▶ **REQUEST 1**
Turn the paragraph beginning "One international example" in the piece on anti-trans violence into a short bulleted list that keeps its main facts.
▶ **REQUEST 2**
Resume the piece on anti-trans violence from the point where it stops.

▶ **SELECTION**
◆ ◆ ◆
Legalised Anti-Trans Violence
As we have written in previous Trans*Mission roundups, violence against trans* people is terrifyingly common. This is reflected in horrific stories, both the well-publicised (such as the brutal public stabbing of Brianna Ghey by two classmates) and in many more instances that do not end in death but still significantly traumatise, injure, and degrade trans* people, especially the most marginalised and vulnerable among us.
One international example is the case of a trans teenager assaulted and abused for protesting a book reading by the transphobic author Abigail Shrier in Israel—as reported by Sophie Perry for PinkNews. Another, this time in the UK, is the case of a transgender woman whose face was marked by a shoe print after a hotel room assault by 17-year-old Connor Young, reported by Spalding Today.
Young’s court sentence was notably mild, with no jail time based on self-professed emotional growth. While the carceral state offers few meaningful solutions to trans* people, who a racist and queerphobic prison system will not save, the British establishment’s “justice” effectively demonstrates that it is happy to informally decriminalise anti-trans* violence.
That our courts are happy to implicitly offer a free pass to the bigots who beat us is not shocking in this country. After all, “our” police force is identified in the Casey report as institutionally queerphobic, and this is somewhere politicians of nearly every party and journalists across the spectrum firmly position themselves against our humanity.
Self Defence is no Offence
Given that the British state (at the executive, legislative, judicial and police levels) is more likely to perpetuate abuses against trans* people than to prevent them, it must fall on our own community (and those in solidarity with us) to defend ourselves—violently if necessary. We should offer no apology to an ideology that condemns such vital steps.
◆ ◆ ◆
▶ **DATASET EXCERPTS**
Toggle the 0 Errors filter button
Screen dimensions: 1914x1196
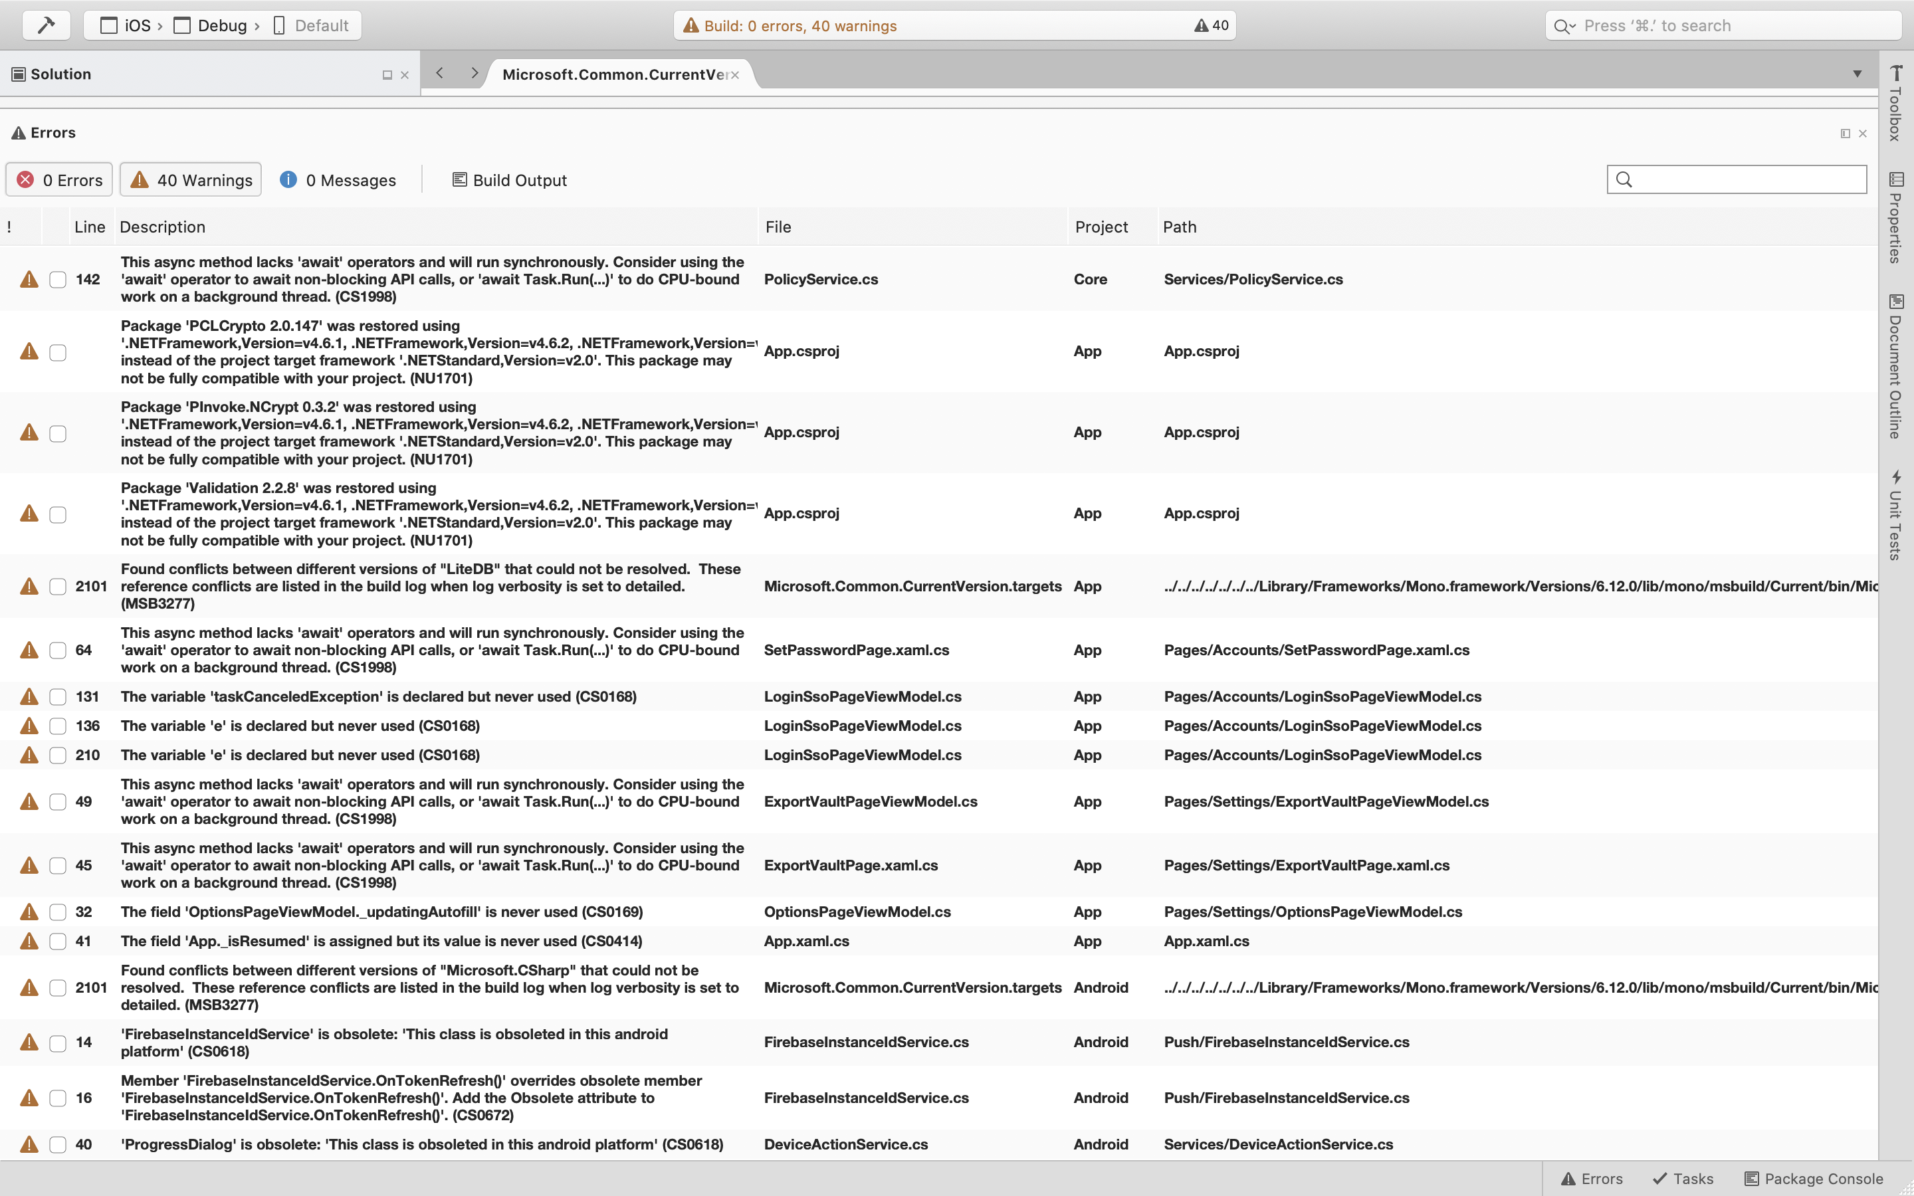coord(59,180)
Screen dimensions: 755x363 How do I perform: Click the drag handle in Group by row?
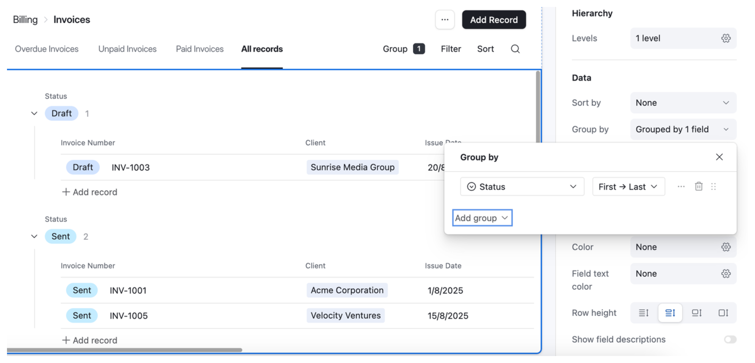pos(713,186)
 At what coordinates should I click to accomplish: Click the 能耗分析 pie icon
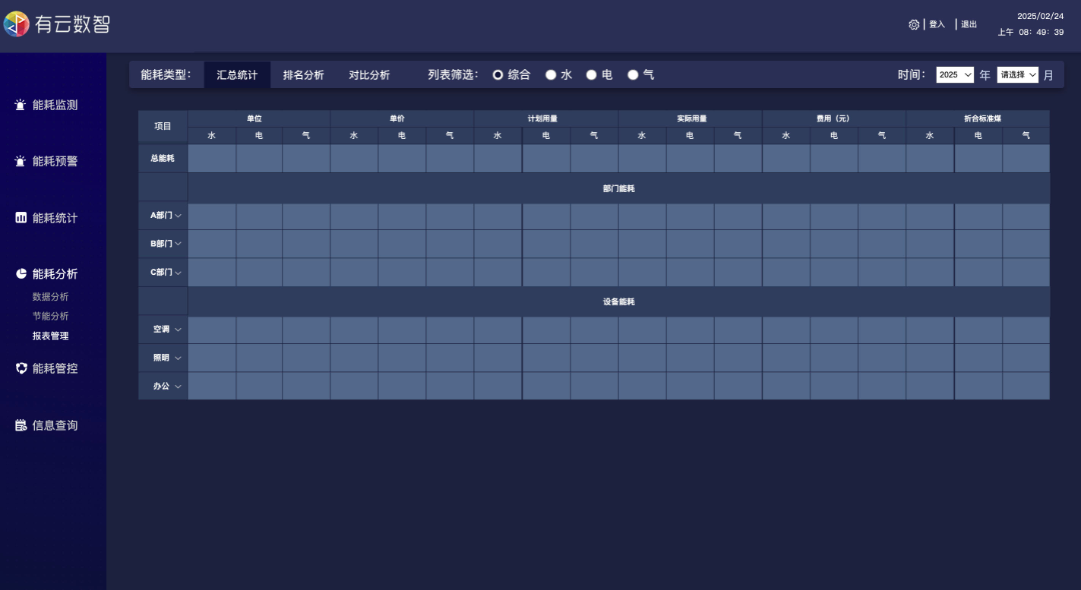point(21,274)
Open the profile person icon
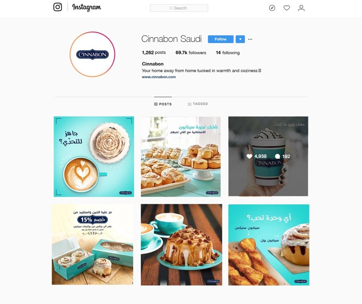The width and height of the screenshot is (362, 304). click(x=301, y=8)
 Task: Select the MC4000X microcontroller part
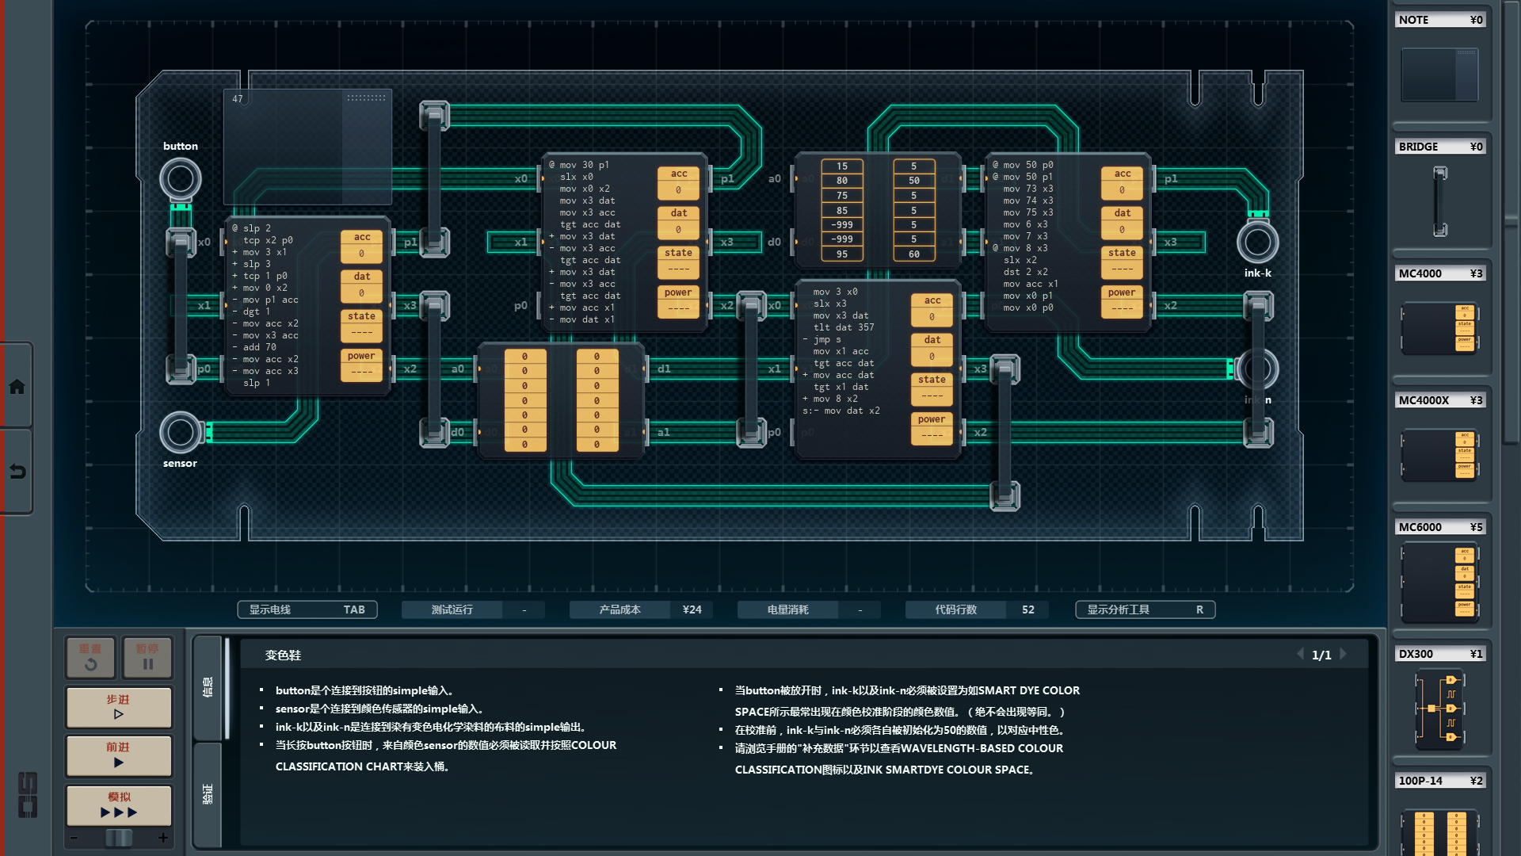tap(1439, 455)
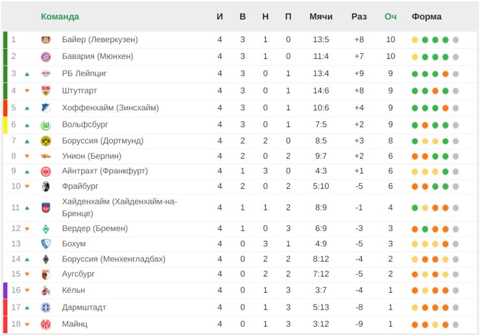The height and width of the screenshot is (335, 480).
Task: Sort table by Мячи column header
Action: point(321,16)
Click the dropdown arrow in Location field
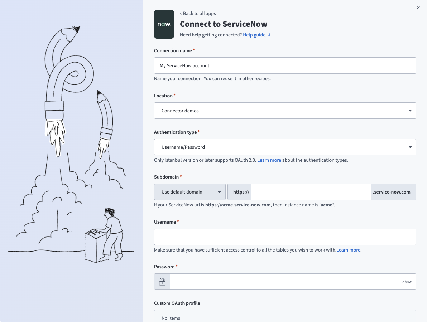 point(410,111)
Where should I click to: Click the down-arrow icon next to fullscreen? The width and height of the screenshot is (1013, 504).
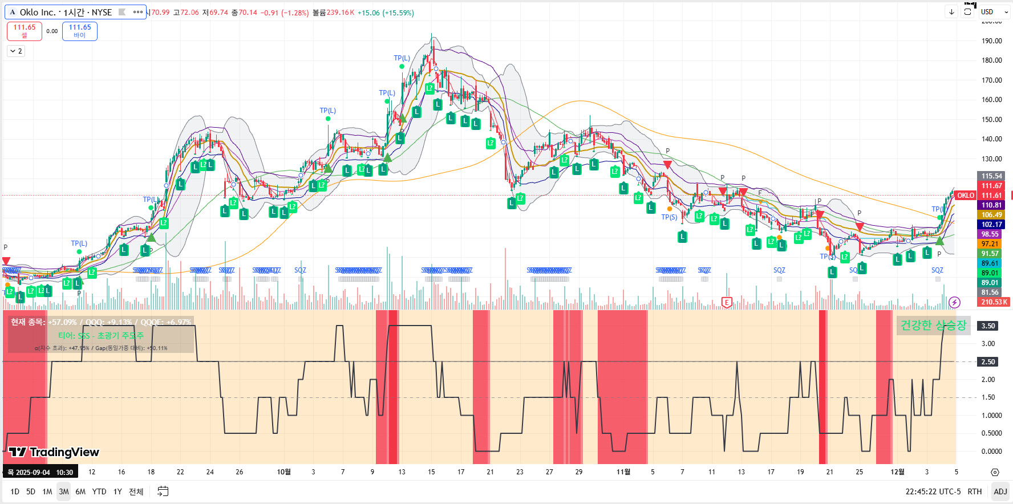951,11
◆ ◆ ◆
▶ **EXPECTED OUTPUT 1**
- Israel: a trans teenager was assaulted and abused for protesting a book reading by the transphobic author Abigail Shrier (reported by Sophie Perry for PinkNews).
- UK: a transgender woman's face was marked by a shoe print after 17-year-old Connor Young assaulted her in a hotel room (reported by Spalding Today).

▶ **EXPECTED OUTPUT 2**
Self-defence clearly means learning how to physically protect ourselves and deal with dangerous situations, but it also means creating resources and safe spaces, empowering trans* lives, making transphobes unwelcome everywhere, and educating people within our socialist and labour organisations. (Exemplified by the UCU recently taking a bold pro-trans position, even as their stance on solidarity with Ukraine is sadly contradictory.)
Self-defence, therefore, includes actions taken by nonbinary protester Riz Possnett when they glued themselves to the floor of an Oxford Union talk by transphobe Kathleen Stock, a pseudo-moderate signee of the trans-eliminationist Declaration on Women’s Sex-Based Rights document. Possnett’s courageous decision has been reported on by Tara Cobham for the Independent, and you can also read their Twitter thread explaining their position.
In what hopefully amounts to an about-turn for the frequently anti-trans paper, the Guardian, several recent stories by them show what happens when we fail to defend ourselves. Nonbinary artist DeLovie Kwagala writes on their exile from Uganda; Constanze Letsch accounts for the struggle queer people and cis women will face under five more years of the Erdoğan regime in Turkey; and Margaret Sullivan looks at what is happening to queer people in the United States as Republicans target them ahead of upcoming presidential elections.
Self-defence is not only justified; it is required if trans and queer people (if any marginalised group) are to have a future.
Pride
As we enter pride month, we face a more intense backlash than normal. A perversity of visibility for any marginalised group is that while we must be seen to reclaim our humanity, this will always be met by bigots pushing back against us. Moreover, Pride has become a way for corporations to use queer people to pinkwash their brands while having far from perfect records on either queer liberation or showing any kind of ethical scruples.
Nonetheless, this month and the Pride days in July are opportunities for us to celebrate and protest, which are as crucial to the struggle as self-defence. Reporting for Metro, Emily Bashforth showcases a wonderful instance of visibility with a story about the trans man Logan Brown. Bashforth writes of how the “27-year-old writer did [a] shoot while in his last trimester of pregnancy, later giving birth to a baby girl and making him and Bailey, 24, parents.” Brown’s picture will appear on the cover of Glamour, helping to normalise trans men’s pregnancies.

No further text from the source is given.